CMU-ML-10-104
Machine Learning Department
School of Computer Science, Carnegie Mellon University



CMU-ML-10-104

Coupled Semi-Supervised Learning

Andrew Carlson

March 2010

Ph.D. Thesis

CMU-ML-10-104.pdf


Keywords: Machine learning, semi-supervised learning, coupled semi-supervised learning, information extraction, web mining, pattern learning, wrapper induction


This thesis argues that successful semi-supervised learning is improved by learning many functions at once in a coupled manner. Given knowledge about constraints between functions to be learned (e.g., f1(x) → ¬f2(x)), forcing the models that are learned to obey these constraints can yield a more constrained, and therefore easier, set of learning problems. We apply these ideas to bootstrap learning methods as well as semi-supervised logistic regression models, and show that considerable improvements are achieved in both settings. In experimental work, we focus on the problem of extracting factual knowledge from the web. This problem is an ideal case study for the general problems that we study because there is an abundance of unlabeled web page data available, and because thousands or millions of functions are discussed on the web.

Chapter 3 focuses on coupling the semi-supervised learning of information extractors that extract information from free text using textual extraction patterns (e.g., "mayor of X" and "Y star quarterback X"). We present an approach in which the input to the learner is an ontology defining a set of target categories and relations to be learned, a handful of seed examples for each, and a set of constraints that couple the various categories and relations (e.g., Person and Sport are mutually exclusive). We show that given this input and millions of unlabeled documents, a semi-supervised learning procedure can, by avoiding violations of the constraints in how its learned extractors label unlabeled data, achieve very significant accuracy improvements over semi-supervised methods that do not avoid such violations.

In Chapter 4, we apply the ideas from Chapter 3 to a different type of extraction method, wrapper induction for semi-structured web pages.
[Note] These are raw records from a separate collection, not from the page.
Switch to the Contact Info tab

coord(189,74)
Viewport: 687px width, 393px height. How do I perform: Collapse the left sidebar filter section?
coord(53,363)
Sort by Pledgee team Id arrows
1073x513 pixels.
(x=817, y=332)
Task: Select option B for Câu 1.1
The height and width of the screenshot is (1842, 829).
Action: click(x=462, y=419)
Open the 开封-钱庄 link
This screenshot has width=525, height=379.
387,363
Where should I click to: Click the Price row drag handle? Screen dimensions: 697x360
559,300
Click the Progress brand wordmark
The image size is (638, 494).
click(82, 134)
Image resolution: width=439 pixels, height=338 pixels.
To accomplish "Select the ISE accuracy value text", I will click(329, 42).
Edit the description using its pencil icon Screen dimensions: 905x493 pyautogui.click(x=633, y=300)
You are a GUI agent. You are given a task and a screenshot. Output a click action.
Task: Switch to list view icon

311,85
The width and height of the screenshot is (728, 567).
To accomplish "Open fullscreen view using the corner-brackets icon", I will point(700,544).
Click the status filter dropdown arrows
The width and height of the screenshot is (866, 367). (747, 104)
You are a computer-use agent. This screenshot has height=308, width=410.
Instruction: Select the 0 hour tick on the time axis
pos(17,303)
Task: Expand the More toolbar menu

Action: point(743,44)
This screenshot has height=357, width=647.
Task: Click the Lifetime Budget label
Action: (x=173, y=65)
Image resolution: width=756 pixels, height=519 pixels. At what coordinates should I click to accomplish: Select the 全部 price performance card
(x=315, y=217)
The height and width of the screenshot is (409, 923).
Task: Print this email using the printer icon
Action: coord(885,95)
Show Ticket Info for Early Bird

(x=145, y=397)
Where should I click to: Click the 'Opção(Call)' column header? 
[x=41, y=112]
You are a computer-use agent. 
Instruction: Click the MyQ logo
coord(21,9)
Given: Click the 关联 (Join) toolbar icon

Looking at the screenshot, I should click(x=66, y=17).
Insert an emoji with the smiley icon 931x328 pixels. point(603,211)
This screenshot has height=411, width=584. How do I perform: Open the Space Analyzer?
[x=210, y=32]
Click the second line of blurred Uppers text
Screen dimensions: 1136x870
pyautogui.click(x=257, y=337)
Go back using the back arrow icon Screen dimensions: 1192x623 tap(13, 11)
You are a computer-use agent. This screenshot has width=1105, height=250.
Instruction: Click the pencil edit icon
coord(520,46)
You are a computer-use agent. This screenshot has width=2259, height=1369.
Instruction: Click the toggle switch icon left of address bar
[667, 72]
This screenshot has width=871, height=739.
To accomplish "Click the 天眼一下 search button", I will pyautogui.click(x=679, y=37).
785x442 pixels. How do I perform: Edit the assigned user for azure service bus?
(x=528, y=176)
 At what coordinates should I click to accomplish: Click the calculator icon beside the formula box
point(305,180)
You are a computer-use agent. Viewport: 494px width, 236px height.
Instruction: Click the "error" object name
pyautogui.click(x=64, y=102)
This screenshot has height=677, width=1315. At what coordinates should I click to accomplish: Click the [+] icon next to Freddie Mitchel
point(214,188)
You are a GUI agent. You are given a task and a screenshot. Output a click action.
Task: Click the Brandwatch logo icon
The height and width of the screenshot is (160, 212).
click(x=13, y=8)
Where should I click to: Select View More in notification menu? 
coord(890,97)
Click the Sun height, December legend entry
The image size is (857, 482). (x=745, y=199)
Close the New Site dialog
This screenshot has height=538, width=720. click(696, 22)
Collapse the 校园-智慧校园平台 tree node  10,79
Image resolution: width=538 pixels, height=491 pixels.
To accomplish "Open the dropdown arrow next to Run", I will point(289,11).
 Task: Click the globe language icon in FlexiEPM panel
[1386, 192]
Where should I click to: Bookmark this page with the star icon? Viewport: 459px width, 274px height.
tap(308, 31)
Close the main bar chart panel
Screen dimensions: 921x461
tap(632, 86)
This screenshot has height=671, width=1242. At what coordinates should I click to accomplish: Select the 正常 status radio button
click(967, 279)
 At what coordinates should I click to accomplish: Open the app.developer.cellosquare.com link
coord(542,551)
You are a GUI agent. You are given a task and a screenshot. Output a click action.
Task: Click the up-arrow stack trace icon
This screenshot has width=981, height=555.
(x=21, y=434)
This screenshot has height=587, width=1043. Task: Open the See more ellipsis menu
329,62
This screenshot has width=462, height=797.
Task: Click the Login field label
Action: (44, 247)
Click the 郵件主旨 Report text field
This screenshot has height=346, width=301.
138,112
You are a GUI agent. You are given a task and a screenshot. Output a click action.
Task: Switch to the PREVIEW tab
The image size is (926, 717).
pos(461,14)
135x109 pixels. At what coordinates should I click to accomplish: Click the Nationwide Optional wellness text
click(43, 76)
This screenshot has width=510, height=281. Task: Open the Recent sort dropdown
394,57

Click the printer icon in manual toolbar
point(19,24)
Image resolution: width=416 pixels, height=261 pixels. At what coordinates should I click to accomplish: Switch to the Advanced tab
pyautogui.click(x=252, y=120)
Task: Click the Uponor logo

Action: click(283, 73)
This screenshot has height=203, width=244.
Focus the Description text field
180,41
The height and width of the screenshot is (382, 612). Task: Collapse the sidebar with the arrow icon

We also consider how to couple multiple extraction methods that typically make independent errors. To couple pattern-based extraction and wrapperbased extraction, we use a strategy that only promotes instances extracted by both methods. Experimental results on dozens of categories and relations demonstrate that coupling wrapper induction improves the precision of the promoted facts, and that coupling multiple extraction methods leads to higher precision than either of the methods alone.

In Chapter 5, we consider two questions: (1) Can we scale up the number and variety of predicates in our ontology and still maintain high precision with coupled semi-supervised learning methods? and (2) Should we consider adding additional extraction methods beyond textual patterns and wrappers? We first describe a general architecture that can exploit many different extraction methods. We then describe a prototype implementation of our architecture, called Multi-Extractor Coupler (MEC). With an extended ontology of 123 categories and 55 relations, MEC has learned to extract a knowledge base containing over 242,000 beliefs with an estimated precision of 74%.

Chapter 6 considers how to couple the semi-supervised learning of logistic regression models. Specifically, we consider learning many binary logistic regression classifiers when many pairs of classes are known to be mutually exclusive. We present a method that uses unlabeled data through a penalty function that regularizes the training of classifiers by penalizing violations of mutual exclusion. We apply this idea to training classifiers which decide if a noun phrase is a member of some specific category. Semi-supervised training of such classifiers is shown to improve performance relative to supervised-only training. We speculate that use of similar penalty functions could provide an alternative to the methods for coupled semi-supervised learning presented in previous chapters, with the advantage that the models being learned are principled, probablistic models that are easy to train and can be applied to any example to provide a prediction of posterior probabilities.